Objective B focuses on the security measures that an organization has, in which it will assess where it is placed in the system and how they have it ready to protect any important service that is running from cyber threats. Different security measures like honey pots, firewalls, data security, and many other kinds of security measures are effective in defending against cyber attacks. With the completion of this objective in an assessment, the organization's security defense are present at all times in order to prevent a cyber breach of service from occurring at any time.

- Objective C
  Detecting Cyber Security Events
- C1: Security monitoring
- C2: Anomaly detection

Objective C assesses on how reactive people are when maintaining security measures and the security's ability to perceive patterns of cyber events that will indicate a possible disruption to any essential functions in an organization's possession. A cyber attack will reveal patterns that are indicators for security measures to point out. With the achievement of this objective during the assessment, the organization proves their ability in perceiving an upcoming cyber attack that will disrupt or damage any important part of an organization's service when all security measures result in failure on their part.

- Objective D
  Minimizing the impact of cyber security incidents
- D1: Response and recovery planning
- D2: Improvements

Objective D focuses on how an individual will respond to a cyber attack after their organization was targeted, including how to minimize the damage that was dealt to any essential operations, and how to bring them back after the cyber attack. When the cyber attack starts to recede, an organization or individual has to be able to respond to this kind of situation with the knowledge of how to restore functionality back to an affected service. To mitigate such damages from the cyber attack, the organization should understand what caused this event in order to prevent a similar attack from affecting their services again.

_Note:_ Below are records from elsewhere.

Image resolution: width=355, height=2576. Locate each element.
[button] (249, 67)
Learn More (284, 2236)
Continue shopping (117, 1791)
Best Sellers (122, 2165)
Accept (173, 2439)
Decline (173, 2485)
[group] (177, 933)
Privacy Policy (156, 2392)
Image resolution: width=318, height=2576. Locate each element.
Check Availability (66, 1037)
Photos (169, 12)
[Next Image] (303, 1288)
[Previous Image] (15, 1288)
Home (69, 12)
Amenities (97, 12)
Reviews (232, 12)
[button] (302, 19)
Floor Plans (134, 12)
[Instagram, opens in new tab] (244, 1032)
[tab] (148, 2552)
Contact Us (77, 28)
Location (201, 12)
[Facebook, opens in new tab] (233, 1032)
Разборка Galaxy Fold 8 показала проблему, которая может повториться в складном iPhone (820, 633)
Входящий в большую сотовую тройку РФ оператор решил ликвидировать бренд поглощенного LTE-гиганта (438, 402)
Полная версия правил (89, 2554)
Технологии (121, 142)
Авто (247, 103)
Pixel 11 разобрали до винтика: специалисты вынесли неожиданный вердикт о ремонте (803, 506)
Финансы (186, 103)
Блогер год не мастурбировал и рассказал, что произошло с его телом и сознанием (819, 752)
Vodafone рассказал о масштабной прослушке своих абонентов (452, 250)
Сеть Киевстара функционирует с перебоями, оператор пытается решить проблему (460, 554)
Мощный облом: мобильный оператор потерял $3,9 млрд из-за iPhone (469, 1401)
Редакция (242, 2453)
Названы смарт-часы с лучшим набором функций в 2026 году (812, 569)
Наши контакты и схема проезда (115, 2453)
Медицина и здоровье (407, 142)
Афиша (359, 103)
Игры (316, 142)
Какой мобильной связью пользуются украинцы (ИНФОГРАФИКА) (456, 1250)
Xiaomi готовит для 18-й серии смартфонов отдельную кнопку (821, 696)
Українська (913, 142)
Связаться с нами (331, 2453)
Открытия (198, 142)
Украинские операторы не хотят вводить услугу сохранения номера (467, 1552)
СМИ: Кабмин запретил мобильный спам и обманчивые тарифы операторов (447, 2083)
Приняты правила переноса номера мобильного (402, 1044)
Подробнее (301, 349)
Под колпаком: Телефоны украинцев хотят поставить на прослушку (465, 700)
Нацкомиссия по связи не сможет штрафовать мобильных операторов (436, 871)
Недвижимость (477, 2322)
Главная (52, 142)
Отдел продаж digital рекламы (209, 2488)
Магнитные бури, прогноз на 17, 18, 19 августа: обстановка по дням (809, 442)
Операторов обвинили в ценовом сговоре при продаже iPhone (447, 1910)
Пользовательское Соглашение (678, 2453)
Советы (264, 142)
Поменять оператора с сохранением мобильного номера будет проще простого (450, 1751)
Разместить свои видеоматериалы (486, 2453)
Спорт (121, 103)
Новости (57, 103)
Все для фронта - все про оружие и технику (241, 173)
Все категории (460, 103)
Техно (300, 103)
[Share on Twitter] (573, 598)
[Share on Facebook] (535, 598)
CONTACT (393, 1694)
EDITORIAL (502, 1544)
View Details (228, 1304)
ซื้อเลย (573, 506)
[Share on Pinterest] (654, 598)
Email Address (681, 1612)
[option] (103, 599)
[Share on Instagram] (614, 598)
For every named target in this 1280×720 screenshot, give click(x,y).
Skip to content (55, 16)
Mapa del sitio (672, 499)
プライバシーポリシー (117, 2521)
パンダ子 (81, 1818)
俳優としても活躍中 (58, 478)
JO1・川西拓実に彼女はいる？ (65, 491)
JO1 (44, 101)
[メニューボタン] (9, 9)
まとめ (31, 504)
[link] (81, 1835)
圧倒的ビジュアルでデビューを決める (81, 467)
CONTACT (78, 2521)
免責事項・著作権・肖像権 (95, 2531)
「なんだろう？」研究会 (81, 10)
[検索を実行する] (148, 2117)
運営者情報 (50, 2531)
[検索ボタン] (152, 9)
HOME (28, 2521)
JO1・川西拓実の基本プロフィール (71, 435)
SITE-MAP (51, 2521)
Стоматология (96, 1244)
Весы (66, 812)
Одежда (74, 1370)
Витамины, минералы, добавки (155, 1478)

These four objectives cover the main cores of cyber resilience for many organizations to follow in order to improve cybersecurity measures and resilience against cyber attacks. The objectives are designed to support each other, which means that if one objective isn't active, then the rest of the objectives won't work properly. Although the framework is incredibly similar to the categories of controls, created by ISO 27001, they aren't exactly identical as categories of control focuses on the different types of controls, while the CAF is an assessment focused on improving cybersecurity measures for other establishments.

Each of these are linked to "outcomes" and "contributing outcomes". There are a total of 14 outcomes and 39 contributing outcomes. NCSC has published Indicators of Good Practice; IGP tables can be used to assess whether each objective has been "Achieved", "Not achieved", or "Partially achieved". Organizations are expected to self-assess, and to draw up an improvement roadmap. Competent Authorities review the assessment and the roadmap.

==Contributing Outcomes & IGPs==
Contributing outcomes are linked to the assessment of each principles of the CAF, in which they have about 39 contributing outcomes in total. Each of those outcomes are indicated with an Indicator of Good Practice (IGP), which are indicators to how an organization's cybersecurity is assessed, to judge whether the contributing outcome has been "Achieved", "Partially Achieved", or "Not Achieved." This will judge whether or not the cybersecurity practices that an organization has used would be considered good or bad practice of cybersecurity. According to Vilnius Tech, the IGPs come in the form of checklists that are convenient for authority to use when reviewing the cybersecurity and cyber resilience of one's organization. Any organization under review are to create a roadmap for improvements to make as they self assess their security, in which any authority that inspect their system are to review both the assessment and the improvement roadmap.

This process is used by GovAssure to review the cybersecurity of government departments, organizations, and companies to ensure cybersecurity competence across all organizations to protect users and their services from harm.